Word and element location records
◆ ◆ ◆ ◆
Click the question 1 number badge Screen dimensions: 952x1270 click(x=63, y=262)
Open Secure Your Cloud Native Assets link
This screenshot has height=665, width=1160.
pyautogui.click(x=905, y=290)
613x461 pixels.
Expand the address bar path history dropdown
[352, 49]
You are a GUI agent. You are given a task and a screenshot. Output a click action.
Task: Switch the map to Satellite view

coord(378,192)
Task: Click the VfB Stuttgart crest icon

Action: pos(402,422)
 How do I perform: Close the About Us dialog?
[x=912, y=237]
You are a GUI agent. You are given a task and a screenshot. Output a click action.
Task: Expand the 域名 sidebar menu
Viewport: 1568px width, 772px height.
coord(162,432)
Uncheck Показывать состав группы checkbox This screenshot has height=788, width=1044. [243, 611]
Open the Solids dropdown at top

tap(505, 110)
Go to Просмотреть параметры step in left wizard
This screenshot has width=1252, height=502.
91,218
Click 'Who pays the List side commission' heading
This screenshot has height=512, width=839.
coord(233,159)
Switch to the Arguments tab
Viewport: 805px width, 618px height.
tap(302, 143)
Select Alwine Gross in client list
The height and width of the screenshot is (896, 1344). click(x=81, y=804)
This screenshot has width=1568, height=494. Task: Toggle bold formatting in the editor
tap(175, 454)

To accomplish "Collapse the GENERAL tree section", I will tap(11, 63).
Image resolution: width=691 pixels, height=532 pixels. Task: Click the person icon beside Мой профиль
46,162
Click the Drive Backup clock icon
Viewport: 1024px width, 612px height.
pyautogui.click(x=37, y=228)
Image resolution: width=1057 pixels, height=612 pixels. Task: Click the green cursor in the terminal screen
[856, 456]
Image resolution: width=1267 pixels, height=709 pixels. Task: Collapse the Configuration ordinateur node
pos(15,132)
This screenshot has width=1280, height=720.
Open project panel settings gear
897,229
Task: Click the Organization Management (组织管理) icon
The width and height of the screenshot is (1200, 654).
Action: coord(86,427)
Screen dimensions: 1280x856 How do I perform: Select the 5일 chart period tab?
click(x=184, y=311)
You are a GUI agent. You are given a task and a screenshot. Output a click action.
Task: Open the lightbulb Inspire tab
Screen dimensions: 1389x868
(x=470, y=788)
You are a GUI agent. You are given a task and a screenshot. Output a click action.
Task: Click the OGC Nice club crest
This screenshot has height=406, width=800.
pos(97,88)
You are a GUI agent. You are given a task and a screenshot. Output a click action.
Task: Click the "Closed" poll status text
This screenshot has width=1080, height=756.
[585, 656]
◆ ◆ ◆ ◆
Goal of the exercise
Write out all of the lines above again, replacing "GUI agent" with "screen agent" each time it occurs and leaving everything else the same.

Solution to the exercise
Click the question 1 number badge Screen dimensions: 952x1270 click(x=63, y=262)
Open Secure Your Cloud Native Assets link
This screenshot has height=665, width=1160.
pyautogui.click(x=905, y=290)
613x461 pixels.
Expand the address bar path history dropdown
[352, 49]
You are a screen agent. You are given a task and a screenshot. Output a click action.
Task: Switch the map to Satellite view

coord(378,192)
Task: Click the VfB Stuttgart crest icon

Action: pos(402,422)
 How do I perform: Close the About Us dialog?
[x=912, y=237]
You are a screen agent. You are given a task and a screenshot. Output a click action.
Task: Expand the 域名 sidebar menu
Viewport: 1568px width, 772px height.
coord(162,432)
Uncheck Показывать состав группы checkbox This screenshot has height=788, width=1044. [243, 611]
Open the Solids dropdown at top

tap(505, 110)
Go to Просмотреть параметры step in left wizard
This screenshot has width=1252, height=502.
91,218
Click 'Who pays the List side commission' heading
This screenshot has height=512, width=839.
coord(233,159)
Switch to the Arguments tab
Viewport: 805px width, 618px height.
tap(302, 143)
Select Alwine Gross in client list
The height and width of the screenshot is (896, 1344). click(x=81, y=804)
This screenshot has width=1568, height=494. Task: Toggle bold formatting in the editor
tap(175, 454)

To accomplish "Collapse the GENERAL tree section", I will tap(11, 63).
Image resolution: width=691 pixels, height=532 pixels. Task: Click the person icon beside Мой профиль
46,162
Click the Drive Backup clock icon
Viewport: 1024px width, 612px height.
pyautogui.click(x=37, y=228)
Image resolution: width=1057 pixels, height=612 pixels. Task: Click the green cursor in the terminal screen
[856, 456]
Image resolution: width=1267 pixels, height=709 pixels. Task: Collapse the Configuration ordinateur node
pos(15,132)
This screenshot has width=1280, height=720.
Open project panel settings gear
897,229
Task: Click the Organization Management (组织管理) icon
The width and height of the screenshot is (1200, 654).
Action: coord(86,427)
Screen dimensions: 1280x856 How do I perform: Select the 5일 chart period tab?
click(x=184, y=311)
You are a screen agent. You are given a task and a screenshot. Output a click action.
Task: Open the lightbulb Inspire tab
Screen dimensions: 1389x868
(x=470, y=788)
You are a screen agent. You are given a task and a screenshot. Output a click action.
Task: Click the OGC Nice club crest
This screenshot has height=406, width=800.
pos(97,88)
You are a screen agent. You are given a task and a screenshot. Output a click action.
Task: Click the "Closed" poll status text
This screenshot has width=1080, height=756.
[585, 656]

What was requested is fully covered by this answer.